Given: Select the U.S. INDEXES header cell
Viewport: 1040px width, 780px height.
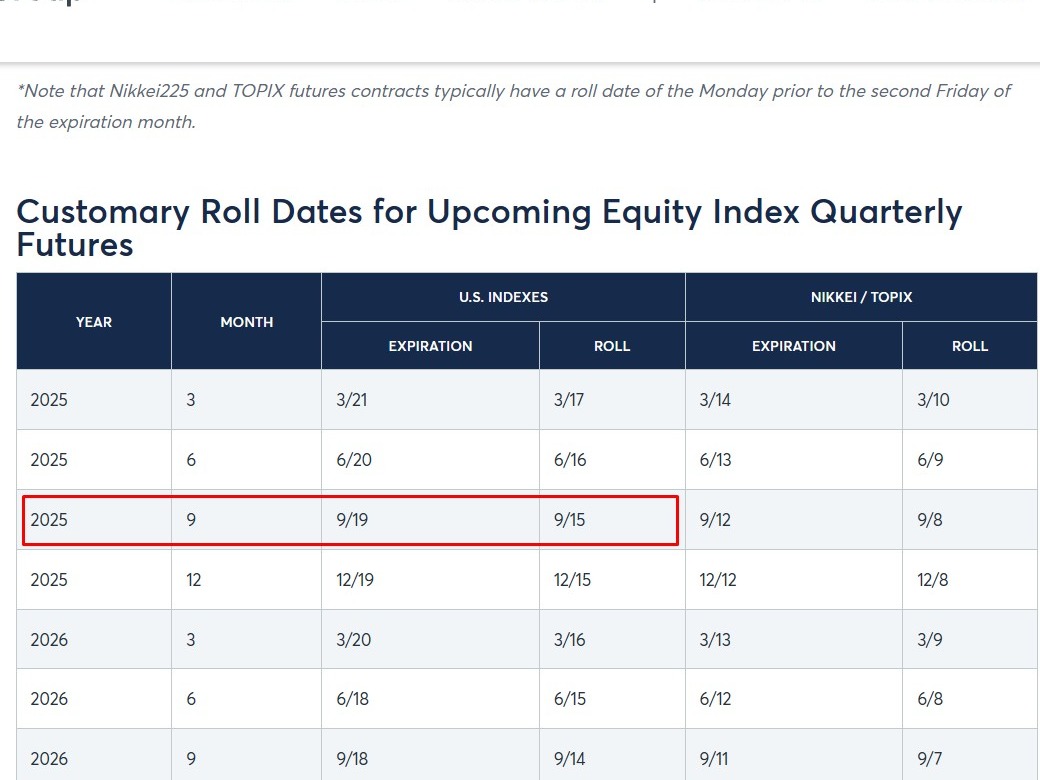Looking at the screenshot, I should pyautogui.click(x=503, y=297).
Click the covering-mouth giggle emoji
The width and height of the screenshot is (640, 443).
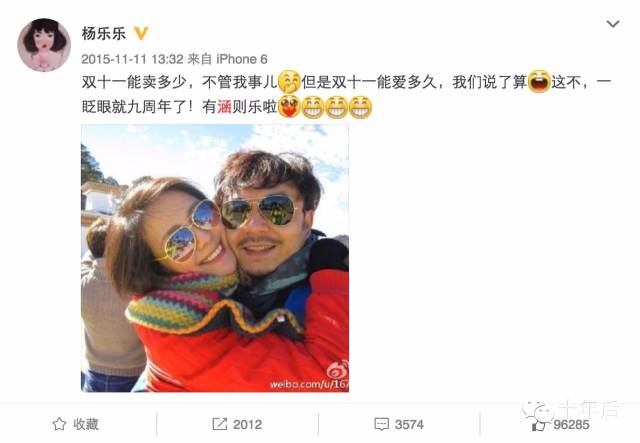(x=289, y=82)
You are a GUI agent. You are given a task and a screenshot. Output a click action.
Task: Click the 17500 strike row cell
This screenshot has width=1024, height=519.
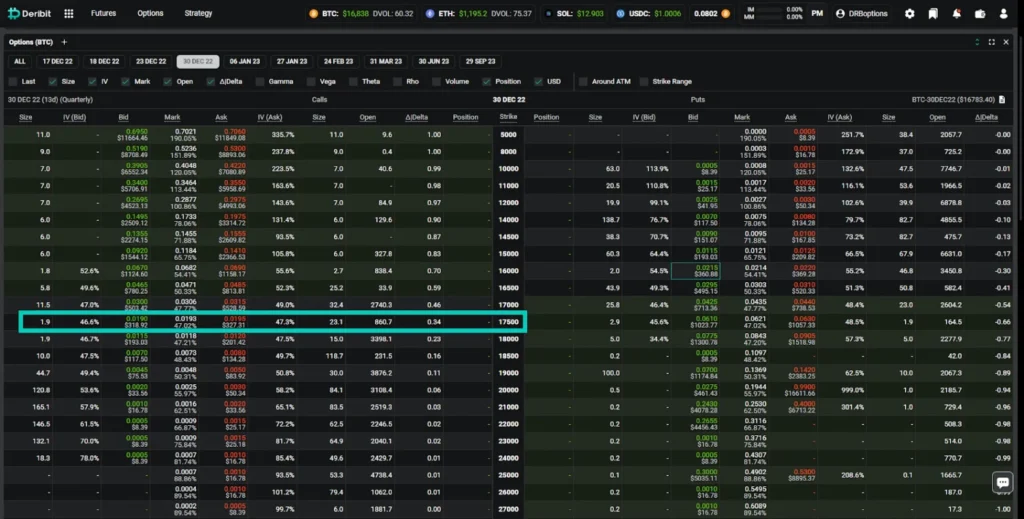508,322
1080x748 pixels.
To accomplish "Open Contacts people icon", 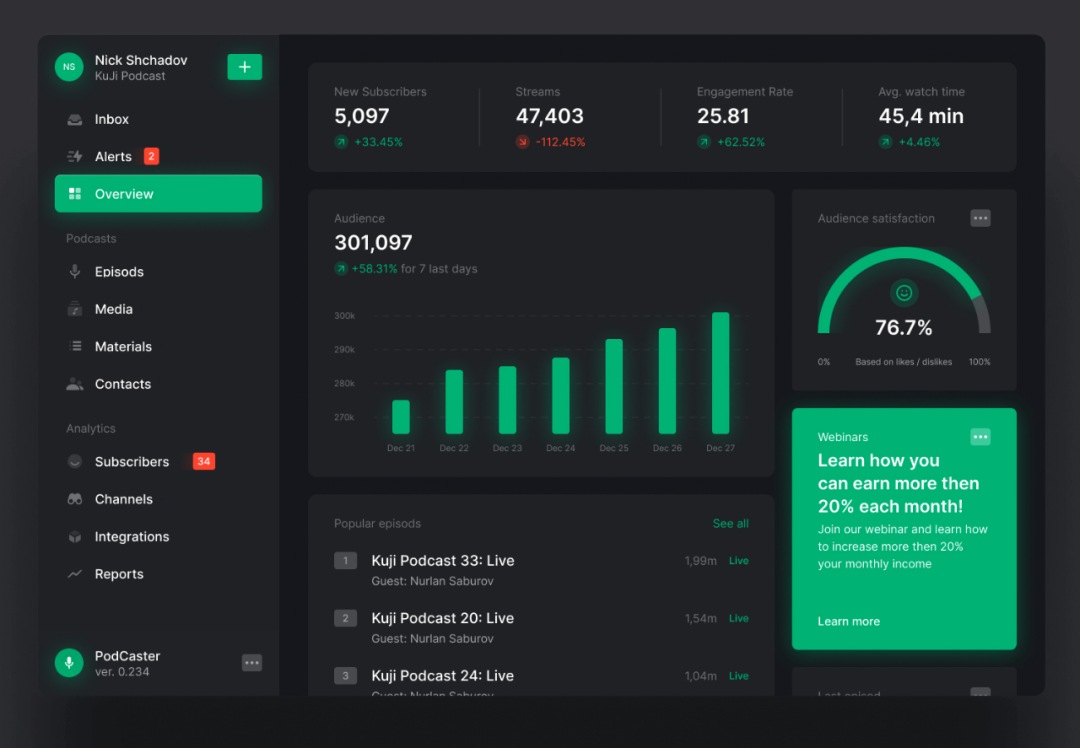I will [75, 384].
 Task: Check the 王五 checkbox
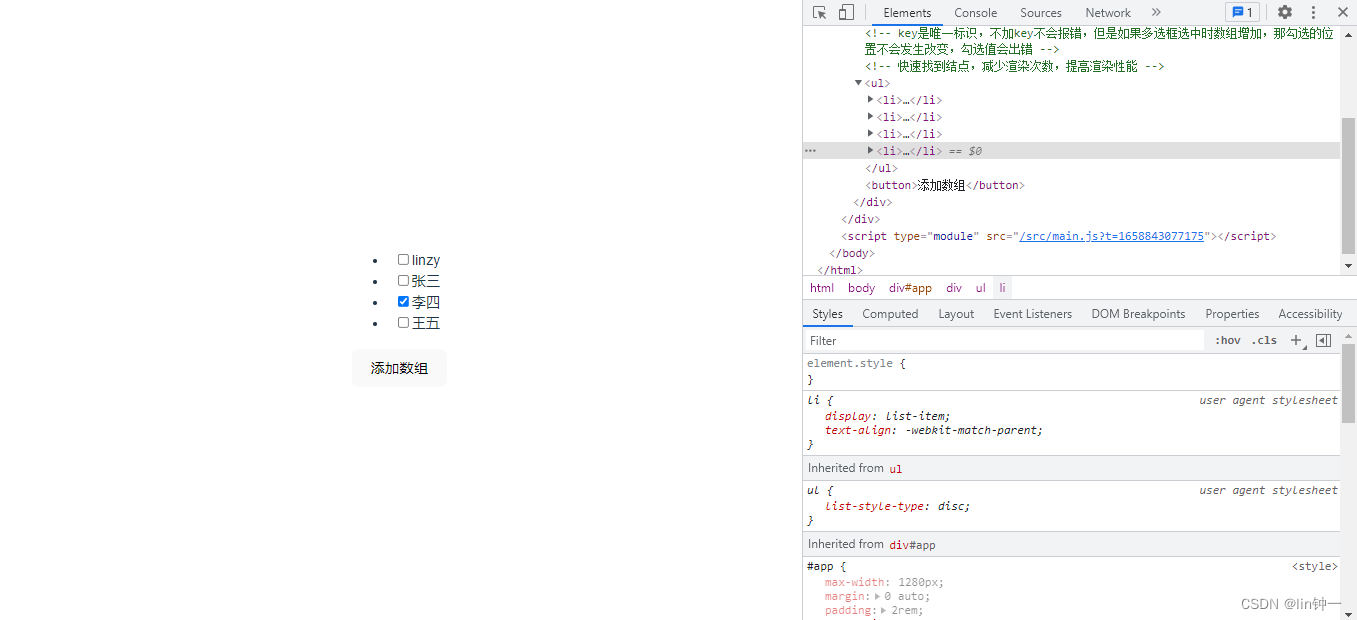click(403, 323)
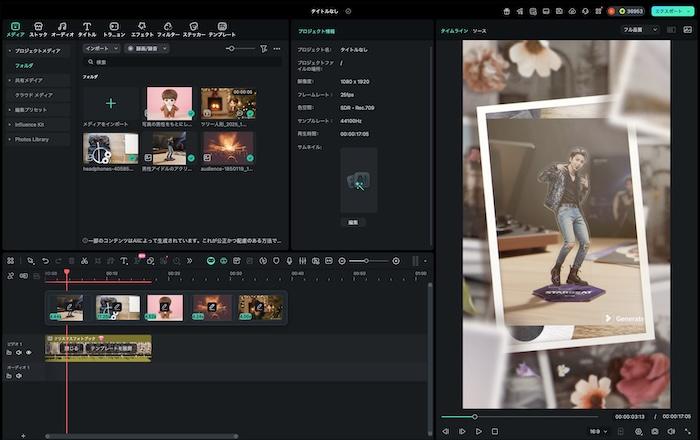Switch to the ソース preview tab
700x440 pixels.
click(x=479, y=31)
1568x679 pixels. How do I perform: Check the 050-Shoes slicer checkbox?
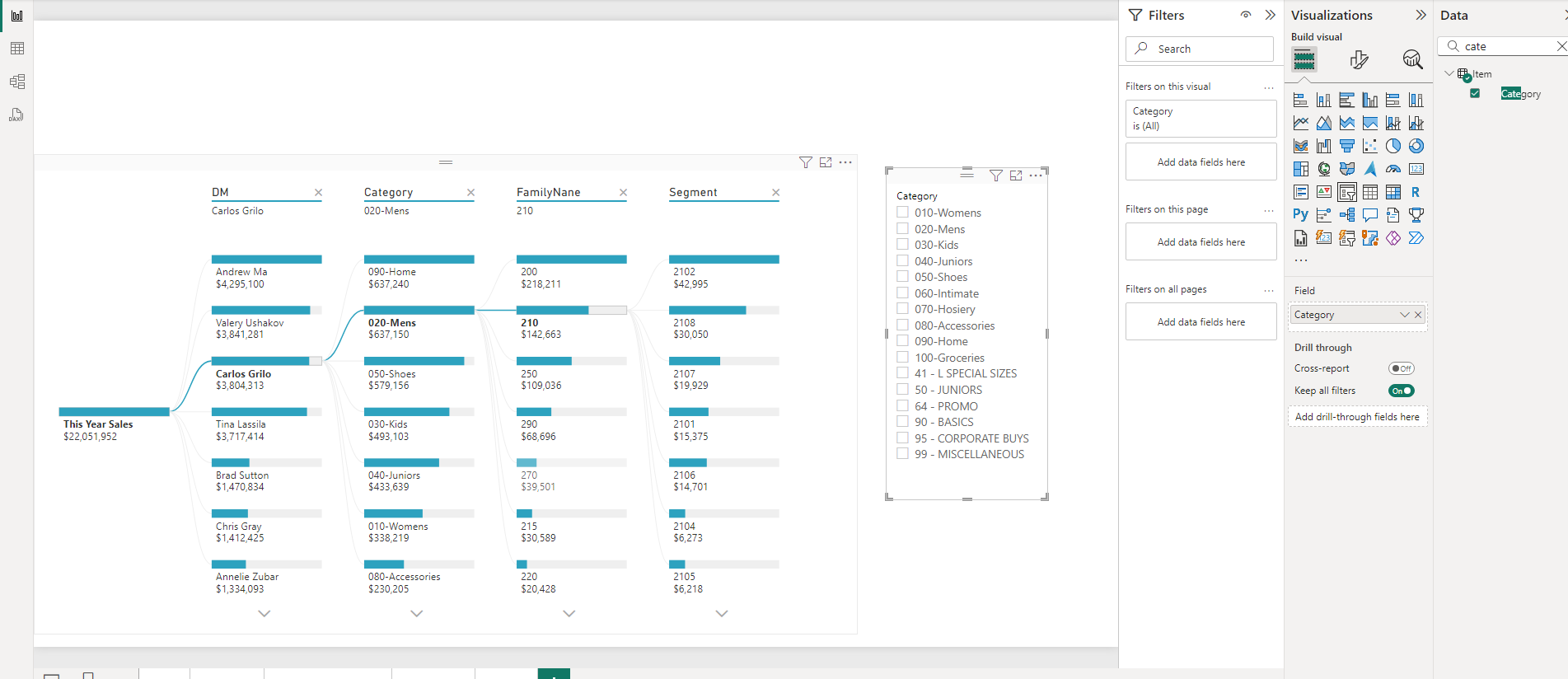click(x=903, y=277)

GOAL OF THE EXERCISE -> Rewrite the records from their start through the line containing "(x=289, y=82)", swapping "emoji" for "symbol" and keeping everything else as it is. Omit the pictures from your output.

RESULT OF THE EXERCISE ->
Given: Select the U.S. INDEXES header cell
Viewport: 1040px width, 780px height.
Looking at the screenshot, I should pyautogui.click(x=503, y=297).
Click the covering-mouth giggle symbol
The width and height of the screenshot is (640, 443).
(x=289, y=82)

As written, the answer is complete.